The norms will be issued later this month or early next month, sources said.
Under the new norms, the entire pre-issue capital is expected to be locked-in for a period of six months for all shareholders, sources said.
At present, promoters are required to offer a minimum of 20 per cent of post-issue capital as lock-in for a period of three years.
Besides, Sebi is expected to make easier disclosure norms for startup listings. While filing the draft offer document with the capital market watchdog, such firms will only need to disclose broad objectives in line with the major international jurisdictions.
For want of a price discovery within the country, many of these companies plan to get listed in Singapore or the US.
The final guidelines would be put in place after taking into account public suggestions. In Late March, Sebi had floated a discussion paper and had sought public comments the same till April 20.
The Securities and Exchange Board of India (Sebi), in its discussion paper, had proposed an 'Alternate Capital Raising Platform', wherein startups and firms can raise money from institutions and HNIs from the capital markets under a relaxed regulatory regime.

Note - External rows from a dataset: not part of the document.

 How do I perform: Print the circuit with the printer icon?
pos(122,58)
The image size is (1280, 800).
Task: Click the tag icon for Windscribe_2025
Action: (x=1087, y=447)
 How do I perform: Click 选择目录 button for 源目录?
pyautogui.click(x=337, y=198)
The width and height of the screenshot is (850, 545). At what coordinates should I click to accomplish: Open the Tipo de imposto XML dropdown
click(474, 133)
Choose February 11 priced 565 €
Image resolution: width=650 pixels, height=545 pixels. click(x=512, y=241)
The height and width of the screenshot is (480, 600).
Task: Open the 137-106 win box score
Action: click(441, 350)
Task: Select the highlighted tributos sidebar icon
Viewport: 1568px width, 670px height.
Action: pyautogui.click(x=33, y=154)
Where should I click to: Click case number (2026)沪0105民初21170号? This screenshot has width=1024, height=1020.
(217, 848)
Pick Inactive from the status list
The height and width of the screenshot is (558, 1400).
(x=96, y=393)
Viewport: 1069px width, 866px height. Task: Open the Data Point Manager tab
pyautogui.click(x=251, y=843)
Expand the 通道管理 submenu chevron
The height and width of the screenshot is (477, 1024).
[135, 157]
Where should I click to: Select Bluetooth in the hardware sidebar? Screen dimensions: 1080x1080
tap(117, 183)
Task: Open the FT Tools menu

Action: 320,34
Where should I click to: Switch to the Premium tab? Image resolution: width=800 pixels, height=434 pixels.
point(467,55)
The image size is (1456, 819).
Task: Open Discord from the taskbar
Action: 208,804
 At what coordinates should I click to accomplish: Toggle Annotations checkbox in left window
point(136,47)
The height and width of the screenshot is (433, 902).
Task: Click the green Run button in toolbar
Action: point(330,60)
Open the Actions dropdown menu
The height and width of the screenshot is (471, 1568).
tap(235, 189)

Besides, Sebi has proposed that capital raising would be allowed on the Institutional Trading platform (ITP). The proposed platform will have two categories of investors - Qualified Institutional Buyers (QIB) and Non-Institutional Investors (NII).
The listing on institutional platform would be for a period of at least one year. After that, the company would have the option to migrate to main board subject to compliance with eligibility requirements of the stock exchanges.
The new platform for raising money within the country will be initially made applicable to companies which are in the area of software product development, e-commerce, new-age companies having innovative business model.